PAGE EXTRACT:
* * *

By action-clicking on a package, you can select the item History. It opens a version history viewer that displays the comments committed along with each version of the selected package (see Figure \(\PageIndex{1}\)). The versions of the package, in this case Perfect, are listed on the left, while information about the selected version is displayed on the right.

\(\bigstar\) Select the Perfect package, right click and select the History item.

The version history viewer. — Figure \(\PageIndex{1}\): The version history viewer provides informaiton about the various versions of a package.

By action-clicking on a particular version, you can explore the changes with respect to the current working copy of the package loaded in the image, or spawn a new history browser relative to the selected version.

Dependencies

Most applications cannot live on their own and typically require the presence of other packages in order to work properly. For example, let us have a look at Pier¹, a meta-described content management system. Pier is a large piece of software with many facets (tools, documentations, blog, catch strategies, security, etc). Each facet is implemented by a separate package. Most Pier packages cannot be used in isolation since they refer to methods and classes defined in other packages. Monticello provides a dependency mechanism for declaring the required packages of a given package to ensure that it will be correctly loaded.

Essentially, the dependency mechanism ensures that all required packages of a package are loaded before the package is loaded itself. Since required packages may themselves require other packages, the process is applied recursively to a tree of dependencies, ensuring that the leaves of the tree are loaded before any branches that depend on them. Whenever new versions of required packages are checked in, then new versions of the packages that depend on them will automatically depend on the new versions.

Dependencies cannot be expressed across repositories. All requiring and required packages must live in the same repository.

Figure \(\PageIndex{2}\) illustrates how this works in Pier. Package Pier-All is an empty package that acts as a kind of umbrella. It requires Pier-Blog, Pier-Caching and all the other Pier packages.

Pier dependencies diagram. — Figure \(\PageIndex{2}\): Dependencies in Pier.

Because of these dependencies, installing Pier-All causes all the other Pier packages to be installed. Furthermore, when developing, the only package that needs to be saved is Pier-All; all dependent dirty packages are saved automatically.

Let us see how this works in practice. Our Perfect package currently bundles the tests together with the implementation. Suppose we would like instead to separate these into separate packages, so that the implementation can be loaded without the tests. By default, however, we would like to load everything.

\(\bigstar\) Take the following steps:

Load version 4 of the Perfect package from the package cache
Create a new package in the browser called NewPerfect-Tests and drag the class PerfectTest to this package
Rename the *perfect protocol of the Integer class to *newperfect-extensions (action-click to rename it)
In the Monticello browser, add the packages NewPerfect-All and NewPerfect-Extensions.

* * *

SOURCE DATA:
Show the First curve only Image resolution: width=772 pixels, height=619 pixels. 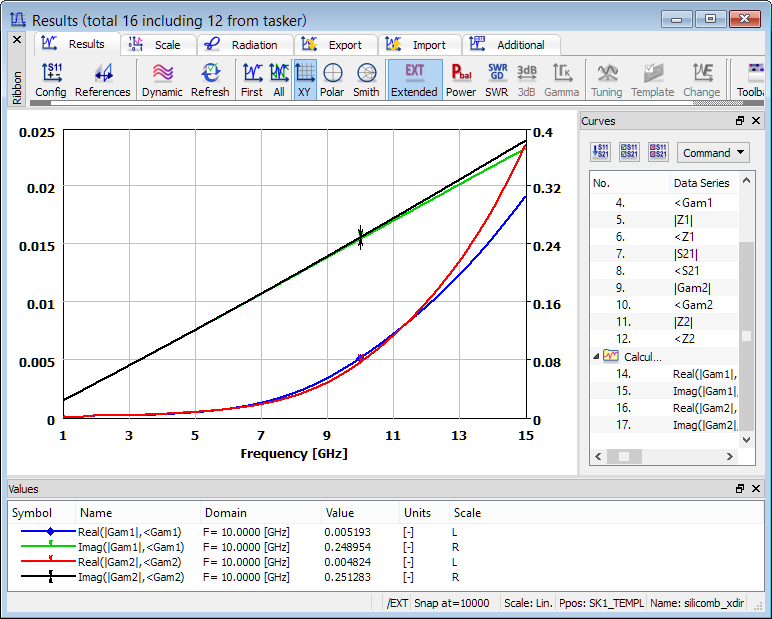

* * *

LIST OF TASKS:
1. According to the Monticello excerpt, which package in Pier serves as an umbrella, and what does it contain?
2. Please resume the Monticello excerpt after its final step.

ANSWERS TO THE EXERCISE:
1. Pier-All, which is an empty package.

2.
Add NewPerfect-Extensions and NewPerfect-Tests as required packages to NewPerfect-All (action-click on NewPerfect-All)
Save package NewPerfect-All in the package-cache repository. Note that Monticello prompts for comments to save the required packages too.
Check that all three packages have been saved in the package cache.
Monticello thinks that Perfect is still loaded. Unload it and then load NewPerfect-All from the repository inspector. This will cause NewPerfect-Extensions and NewPerfect-Tests to be loaded as well as required packages.
Check that all tests run.

Note that when NewPerfect-All is selected in the Monticello browser, the dependent packages are displayed in bold (see Figure \(\PageIndex{3}\)).

Monticello Browser showing dependencies. — Figure \(\PageIndex{3}\): NewPerfect-All requires NewPerfect-Extensions and NewPerfect-Tests.

If you further develop the Perfect package, you should only load or save NewPerfect-All, not its required packages.

Here is the reason why:

If you load NewPerfect-All from a repository (package-cache, or anywhere else), this will cause NewPerfect-Extensions and NewPerfect-Tests to be loaded from the same repository.
If you modify the PerfectTest class, this will cause the NewPerfect-Tests and NewPerfect-All packages to both become dirty (but not NewPerfect-Extensions).
To commit the change, you should save NewPerfect-All. This will commit a new version of NewPerfect-All which then requires the new version of NewPerfect-Tests. (It will also depend on the existing, unmodified version of NewPerfect-Extensions.) Loading the latest version of NewPerfect-All will also load the latest version of the required packages.
If instead you save NewPerfect-Tests, this will not cause NewPerfect-All to be saved. This is bad because you effectively break the dependency. If you then load the latest version of NewPerfect-All you will not get the latest versions of the required packages. Don’t do it!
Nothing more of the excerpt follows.